Meine Besprechung von Matteo Garrones „Das Märchen der Märchen“ (Tale of Tales/Il racconto dei racconti, Italien/Frankreich/Großbritannien 2015)

Meine Besprechung von Matteo Garrones „Dogman“ (Dogman, Italien/Frankreich 2018)


Neu im Kino/Filmkritik: Über Nanni Morettis Ensemblefilm „Drei Etagen“

März 17, 2022

Nanni Morettis neuer Film beginnt mit einem Autounfall. Stockbesoffen fährt Andrea durch das Wohnviertel, überfährt eine Fußgängerin und kracht in die Parterrewohnung des Hauses, in dem er noch bei seinen Eltern wohnt. Seine Eltern sind Vittorio (Nanni Moretti) und Dora (Margherita Buy). Beide sind Richter. Aber nach dem Unfall hilft der rechtsprinzipientreue Vittorio seinem Sohn Andrea nicht. Er fordert, dass er die Verantwortung für seine Tat übernimmt. Und das bedeutet eine längere, auch die Ehe von Vittorio und Dora belastende, Haftstrafe für Andrea.

Die Wohnung die Andrea zerstörte, ist das Arbeitszimmer von Lucio (Riccardo Scamarcio). Seine siebenjährige Tochter wird öfter von einem älteren Ehepaar behütet. Nachdem der schon leicht demente ‚Großvater‘ mit Lucios Tochter im Wald ein kindisches Spiel spielte, hält er ihn für einen Pädophilen. Er beginnt Beweise für seine wilde Vermutung zu suchen und gefährdet dabei seine Ehe, seine Familie und auch sein gesamtes Leben.

Andreas Unfall wurde von Monica (Alba Rohrwacher) beobachtet. Die psychisch instabile Schwangere war auf dem Weg zum Krankenhaus. Später muss sie ihre Tochter weitgehend allein aufziehen. Ihr Mann ist als Bauleiter bei großen Projekten beruflich viel unterwegs. Monicas Leben verändert sich, als ihr Schwager auftaucht.

*DATENSÄTZE:*
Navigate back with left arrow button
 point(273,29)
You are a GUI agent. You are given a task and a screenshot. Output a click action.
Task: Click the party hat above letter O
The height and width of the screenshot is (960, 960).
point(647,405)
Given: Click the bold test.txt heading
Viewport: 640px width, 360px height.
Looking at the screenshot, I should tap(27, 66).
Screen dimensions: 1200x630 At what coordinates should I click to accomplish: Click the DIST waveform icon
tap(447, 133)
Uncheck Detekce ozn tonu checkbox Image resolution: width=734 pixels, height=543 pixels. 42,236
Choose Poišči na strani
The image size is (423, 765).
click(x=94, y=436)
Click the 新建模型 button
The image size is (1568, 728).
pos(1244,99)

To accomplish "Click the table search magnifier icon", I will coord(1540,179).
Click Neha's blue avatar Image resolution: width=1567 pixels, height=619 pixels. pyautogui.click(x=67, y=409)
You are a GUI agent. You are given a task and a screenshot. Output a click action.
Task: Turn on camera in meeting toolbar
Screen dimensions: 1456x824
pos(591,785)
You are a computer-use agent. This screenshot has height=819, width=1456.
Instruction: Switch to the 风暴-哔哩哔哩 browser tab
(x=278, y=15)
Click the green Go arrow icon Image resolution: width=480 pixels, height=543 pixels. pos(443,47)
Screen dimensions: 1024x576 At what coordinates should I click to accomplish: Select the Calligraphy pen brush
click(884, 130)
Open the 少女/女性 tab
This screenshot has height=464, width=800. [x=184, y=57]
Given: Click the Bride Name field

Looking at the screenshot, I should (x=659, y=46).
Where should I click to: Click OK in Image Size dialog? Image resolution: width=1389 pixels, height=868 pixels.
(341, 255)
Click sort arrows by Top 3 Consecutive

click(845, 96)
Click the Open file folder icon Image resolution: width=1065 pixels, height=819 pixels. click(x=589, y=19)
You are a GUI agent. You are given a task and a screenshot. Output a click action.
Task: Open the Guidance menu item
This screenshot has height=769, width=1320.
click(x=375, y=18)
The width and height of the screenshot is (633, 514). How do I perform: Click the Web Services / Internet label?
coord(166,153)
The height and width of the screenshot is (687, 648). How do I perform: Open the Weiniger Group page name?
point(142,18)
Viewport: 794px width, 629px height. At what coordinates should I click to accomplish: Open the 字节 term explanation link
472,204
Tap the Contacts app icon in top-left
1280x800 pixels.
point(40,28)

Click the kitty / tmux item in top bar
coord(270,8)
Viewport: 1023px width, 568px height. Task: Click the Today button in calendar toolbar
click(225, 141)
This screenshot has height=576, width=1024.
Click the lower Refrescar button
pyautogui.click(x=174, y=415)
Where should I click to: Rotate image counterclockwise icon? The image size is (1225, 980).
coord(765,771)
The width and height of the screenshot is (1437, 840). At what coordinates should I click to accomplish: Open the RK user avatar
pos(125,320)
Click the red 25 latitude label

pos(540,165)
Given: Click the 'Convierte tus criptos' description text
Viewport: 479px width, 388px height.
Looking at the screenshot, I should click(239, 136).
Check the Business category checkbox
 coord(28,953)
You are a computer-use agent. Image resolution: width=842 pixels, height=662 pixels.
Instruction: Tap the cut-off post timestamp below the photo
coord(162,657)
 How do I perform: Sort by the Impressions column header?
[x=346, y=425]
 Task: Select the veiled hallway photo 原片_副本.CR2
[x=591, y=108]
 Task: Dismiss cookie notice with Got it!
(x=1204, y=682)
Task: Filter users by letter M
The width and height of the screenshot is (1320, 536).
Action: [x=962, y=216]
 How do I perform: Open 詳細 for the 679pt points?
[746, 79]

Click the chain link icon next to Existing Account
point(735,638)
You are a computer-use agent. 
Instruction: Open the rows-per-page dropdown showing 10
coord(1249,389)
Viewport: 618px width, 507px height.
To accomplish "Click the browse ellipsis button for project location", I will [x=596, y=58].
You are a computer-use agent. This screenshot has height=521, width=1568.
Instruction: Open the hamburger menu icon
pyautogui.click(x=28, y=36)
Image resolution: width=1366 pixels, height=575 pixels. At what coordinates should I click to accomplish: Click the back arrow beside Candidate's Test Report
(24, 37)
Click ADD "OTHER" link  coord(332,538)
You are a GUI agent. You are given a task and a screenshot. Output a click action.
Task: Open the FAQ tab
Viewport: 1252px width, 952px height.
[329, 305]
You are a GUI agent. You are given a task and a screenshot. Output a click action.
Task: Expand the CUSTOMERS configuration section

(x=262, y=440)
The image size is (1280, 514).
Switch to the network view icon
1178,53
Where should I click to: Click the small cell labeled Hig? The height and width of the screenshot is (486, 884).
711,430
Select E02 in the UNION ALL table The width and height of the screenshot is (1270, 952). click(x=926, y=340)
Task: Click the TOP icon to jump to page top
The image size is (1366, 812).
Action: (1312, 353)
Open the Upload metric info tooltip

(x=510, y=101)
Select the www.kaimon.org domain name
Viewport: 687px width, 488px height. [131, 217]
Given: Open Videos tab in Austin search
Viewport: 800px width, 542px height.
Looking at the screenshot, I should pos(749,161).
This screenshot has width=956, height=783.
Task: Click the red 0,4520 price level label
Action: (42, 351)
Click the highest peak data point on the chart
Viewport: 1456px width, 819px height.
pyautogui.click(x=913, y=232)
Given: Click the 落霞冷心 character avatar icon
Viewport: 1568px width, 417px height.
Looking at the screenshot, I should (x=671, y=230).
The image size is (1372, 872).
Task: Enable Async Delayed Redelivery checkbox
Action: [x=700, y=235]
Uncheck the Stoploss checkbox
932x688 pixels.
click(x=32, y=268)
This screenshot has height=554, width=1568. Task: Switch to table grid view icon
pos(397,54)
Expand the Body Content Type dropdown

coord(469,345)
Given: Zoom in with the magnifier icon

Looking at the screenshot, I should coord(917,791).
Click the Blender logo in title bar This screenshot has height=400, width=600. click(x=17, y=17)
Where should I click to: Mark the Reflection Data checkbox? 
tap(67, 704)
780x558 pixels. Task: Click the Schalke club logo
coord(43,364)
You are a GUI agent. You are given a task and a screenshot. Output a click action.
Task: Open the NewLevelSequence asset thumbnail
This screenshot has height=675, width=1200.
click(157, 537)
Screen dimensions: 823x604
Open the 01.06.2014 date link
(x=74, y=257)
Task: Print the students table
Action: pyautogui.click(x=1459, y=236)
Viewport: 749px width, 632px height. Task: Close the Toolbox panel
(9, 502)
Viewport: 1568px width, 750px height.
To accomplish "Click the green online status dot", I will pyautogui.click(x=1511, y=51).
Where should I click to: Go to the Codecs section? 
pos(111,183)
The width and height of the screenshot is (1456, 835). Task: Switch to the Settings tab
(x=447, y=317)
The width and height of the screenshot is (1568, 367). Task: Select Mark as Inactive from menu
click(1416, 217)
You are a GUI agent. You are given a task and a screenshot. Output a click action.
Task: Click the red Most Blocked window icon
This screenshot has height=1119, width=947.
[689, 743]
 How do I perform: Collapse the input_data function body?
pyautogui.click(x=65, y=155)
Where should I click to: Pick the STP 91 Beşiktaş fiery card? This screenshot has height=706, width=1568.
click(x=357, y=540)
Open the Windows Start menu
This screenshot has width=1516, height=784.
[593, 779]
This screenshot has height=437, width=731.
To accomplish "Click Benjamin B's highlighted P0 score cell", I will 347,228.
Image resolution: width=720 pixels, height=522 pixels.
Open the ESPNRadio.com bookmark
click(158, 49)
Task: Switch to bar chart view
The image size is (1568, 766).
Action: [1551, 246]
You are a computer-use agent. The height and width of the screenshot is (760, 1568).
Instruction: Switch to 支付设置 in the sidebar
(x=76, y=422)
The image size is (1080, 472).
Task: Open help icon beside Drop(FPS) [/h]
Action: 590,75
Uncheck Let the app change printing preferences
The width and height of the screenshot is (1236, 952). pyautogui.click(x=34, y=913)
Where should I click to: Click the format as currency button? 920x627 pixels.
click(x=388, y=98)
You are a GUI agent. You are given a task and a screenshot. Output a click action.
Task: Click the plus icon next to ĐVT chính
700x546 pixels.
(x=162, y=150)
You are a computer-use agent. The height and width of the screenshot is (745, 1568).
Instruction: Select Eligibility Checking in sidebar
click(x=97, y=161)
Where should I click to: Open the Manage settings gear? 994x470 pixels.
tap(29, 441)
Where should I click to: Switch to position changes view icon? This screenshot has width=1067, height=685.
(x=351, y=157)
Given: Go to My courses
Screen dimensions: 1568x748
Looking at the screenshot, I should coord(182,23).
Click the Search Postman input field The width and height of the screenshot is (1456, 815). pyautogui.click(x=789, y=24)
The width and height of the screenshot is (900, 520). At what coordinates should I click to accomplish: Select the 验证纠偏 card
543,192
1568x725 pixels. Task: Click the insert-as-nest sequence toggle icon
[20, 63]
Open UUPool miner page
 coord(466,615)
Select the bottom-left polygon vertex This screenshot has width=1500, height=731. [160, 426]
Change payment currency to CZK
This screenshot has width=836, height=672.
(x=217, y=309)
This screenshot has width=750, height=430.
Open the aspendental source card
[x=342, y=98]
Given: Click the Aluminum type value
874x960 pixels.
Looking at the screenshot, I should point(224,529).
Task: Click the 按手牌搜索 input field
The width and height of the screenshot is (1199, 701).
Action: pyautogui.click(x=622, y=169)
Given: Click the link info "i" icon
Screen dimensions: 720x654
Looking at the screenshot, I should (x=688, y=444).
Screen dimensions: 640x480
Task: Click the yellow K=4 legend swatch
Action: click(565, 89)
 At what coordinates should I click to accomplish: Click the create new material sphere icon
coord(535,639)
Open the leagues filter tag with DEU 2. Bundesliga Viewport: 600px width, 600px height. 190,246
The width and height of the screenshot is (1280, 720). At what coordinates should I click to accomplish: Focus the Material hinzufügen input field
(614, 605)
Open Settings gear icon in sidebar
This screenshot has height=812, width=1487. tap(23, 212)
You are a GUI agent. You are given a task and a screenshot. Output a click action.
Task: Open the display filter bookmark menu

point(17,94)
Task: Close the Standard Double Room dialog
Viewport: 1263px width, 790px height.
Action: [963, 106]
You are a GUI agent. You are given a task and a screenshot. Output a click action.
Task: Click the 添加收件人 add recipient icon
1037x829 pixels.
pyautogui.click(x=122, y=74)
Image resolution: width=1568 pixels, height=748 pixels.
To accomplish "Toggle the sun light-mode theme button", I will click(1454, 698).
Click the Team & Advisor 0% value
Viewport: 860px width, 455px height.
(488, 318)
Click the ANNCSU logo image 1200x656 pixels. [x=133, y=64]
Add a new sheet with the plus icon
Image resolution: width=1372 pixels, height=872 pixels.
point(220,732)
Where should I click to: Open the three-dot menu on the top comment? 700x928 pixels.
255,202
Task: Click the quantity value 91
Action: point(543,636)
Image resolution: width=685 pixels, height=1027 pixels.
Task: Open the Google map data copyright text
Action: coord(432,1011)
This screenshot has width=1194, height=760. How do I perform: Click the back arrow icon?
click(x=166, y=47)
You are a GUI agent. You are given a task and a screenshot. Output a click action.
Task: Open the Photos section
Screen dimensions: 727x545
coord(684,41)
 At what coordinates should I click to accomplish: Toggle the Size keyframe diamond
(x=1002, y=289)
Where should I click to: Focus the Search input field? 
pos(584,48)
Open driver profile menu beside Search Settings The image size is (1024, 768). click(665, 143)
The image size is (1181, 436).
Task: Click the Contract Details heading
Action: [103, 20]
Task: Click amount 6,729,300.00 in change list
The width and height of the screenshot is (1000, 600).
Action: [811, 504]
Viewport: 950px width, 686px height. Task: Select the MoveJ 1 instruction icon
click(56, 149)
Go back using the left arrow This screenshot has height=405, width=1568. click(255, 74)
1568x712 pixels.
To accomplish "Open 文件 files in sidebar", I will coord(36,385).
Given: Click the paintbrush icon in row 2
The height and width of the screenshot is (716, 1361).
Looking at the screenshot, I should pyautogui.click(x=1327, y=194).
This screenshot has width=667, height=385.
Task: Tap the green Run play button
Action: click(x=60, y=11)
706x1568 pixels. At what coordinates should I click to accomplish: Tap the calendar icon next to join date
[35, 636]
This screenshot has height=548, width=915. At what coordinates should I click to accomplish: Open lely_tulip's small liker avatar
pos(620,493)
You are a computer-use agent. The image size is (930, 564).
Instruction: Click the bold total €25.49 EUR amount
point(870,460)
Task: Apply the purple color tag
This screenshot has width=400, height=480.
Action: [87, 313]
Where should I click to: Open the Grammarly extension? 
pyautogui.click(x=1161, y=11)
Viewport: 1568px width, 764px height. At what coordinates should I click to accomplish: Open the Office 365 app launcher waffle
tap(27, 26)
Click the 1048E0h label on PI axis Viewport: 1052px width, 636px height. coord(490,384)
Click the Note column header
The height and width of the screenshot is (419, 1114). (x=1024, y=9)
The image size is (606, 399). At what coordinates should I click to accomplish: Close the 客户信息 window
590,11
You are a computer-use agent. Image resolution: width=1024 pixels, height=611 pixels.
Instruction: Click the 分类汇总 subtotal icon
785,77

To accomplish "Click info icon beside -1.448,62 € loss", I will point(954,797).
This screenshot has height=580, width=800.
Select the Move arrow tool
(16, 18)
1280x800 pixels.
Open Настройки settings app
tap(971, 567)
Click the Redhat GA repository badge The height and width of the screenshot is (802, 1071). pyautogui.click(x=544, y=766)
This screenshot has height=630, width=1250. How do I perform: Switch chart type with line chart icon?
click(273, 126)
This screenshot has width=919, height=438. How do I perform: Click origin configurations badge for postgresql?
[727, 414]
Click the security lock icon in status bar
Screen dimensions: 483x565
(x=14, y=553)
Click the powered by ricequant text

*ZU ERLEDIGEN:*
a: Stelle die Einträge als Markdown-Tabelle mit den Spalten „Nr“ und „Zeile“ dar, beginnend bei der Zeile mit „Click the kitty / tmux item in top bar“ und endend bei der Zeile mit „coord(765,771)“. Leerzeilen lässt du weg.
b: Schreib die Filmkritik zu „Drei Etagen“ weiter, wo sie aufhört.

*LÖSUNGEN:*
a:
| Nr | Zeile |
|---|---|
| 1 | Click the kitty / tmux item in top bar |
| 2 | coord(270,8) |
| 3 | Viewport: 1023px width, 568px height. Task: Click the Today button in calendar toolbar |
| 4 | click(225, 141) |
| 5 | This screenshot has height=576, width=1024. |
| 6 | Click the lower Refrescar button |
| 7 | pyautogui.click(x=174, y=415) |
| 8 | Where should I click to: Rotate image counterclockwise icon? The image size is (1225, 980). |
| 9 | coord(765,771) |

b:
Diese im Film porträtierten vier Familien leben in Rom in den titelgebenden „Drei Etagen“ eines bürgerlichen Wohnhauses. Über ein Jahrzehnt, von 2010 bis 2020, beobachtet Nanni Moretti („Liebes Tagebuch“) deren Leben und wie sehr sie mehr nebeneinander als miteinander leben. Das ist aus der Perspektive dramaturgischer Verdichtung natürlich enttäuschend. Aber halt realistisch. Die meisten Nachbarn kann man, im Gegensatz zur eigenen Familie, ignorieren und meistens tut man genau das. Schließlich ist die Adresse die einzige offensichtliche Gemeinsamkeit. Auch der Aufbau des Films – die erste Stunde des Films spielt 2010, die nächste halbe Stunde fünf Jahre später und die letzte halbe Stunde wieder fünf Jahre später – lädt zu einem episodischem Erzählen ein. In diesem Drama gibt es nicht die klaren, Hollywood-Dramaturgieregeln gehorchenden, sich gegenseitig verdichtenden Spannungsbögen.

Moretti beobachtet, feinfühlig wie gewohnt, seine Figuren mit großer Sympathie und ohne sie zu verurteilen. Das ist nicht schlecht, aber letztendlich bleibt alles doch etwas zu sehr an der Oberfläche, im Plakativen und im Ungefähren. Nur einmal wird ein konkretes Datum genannt, ansonsten sind die Ereignisse in diesem römischen Haus vollkommen von aktuellen Entwicklungen abgekoppelt.

So ist der Ensemblefilm ein schöner und auch in vielen Szenen immer wieder berührender Film. Am Ende bleibt allerdings das Gefühl, dass man nur das filmische Äquivalent zum Blättern in einem Fotoalbum erhalten hat.

Drei Etagen (Tre Piani, Italien/Frankreich 2021)

Regie: Nanni Moretti

Drehbuch: Nanni Moretti, Federica Pontremoli, Valia Santella

LV: Eshkol Nevo: Shalosh komot, 2015 (Über uns)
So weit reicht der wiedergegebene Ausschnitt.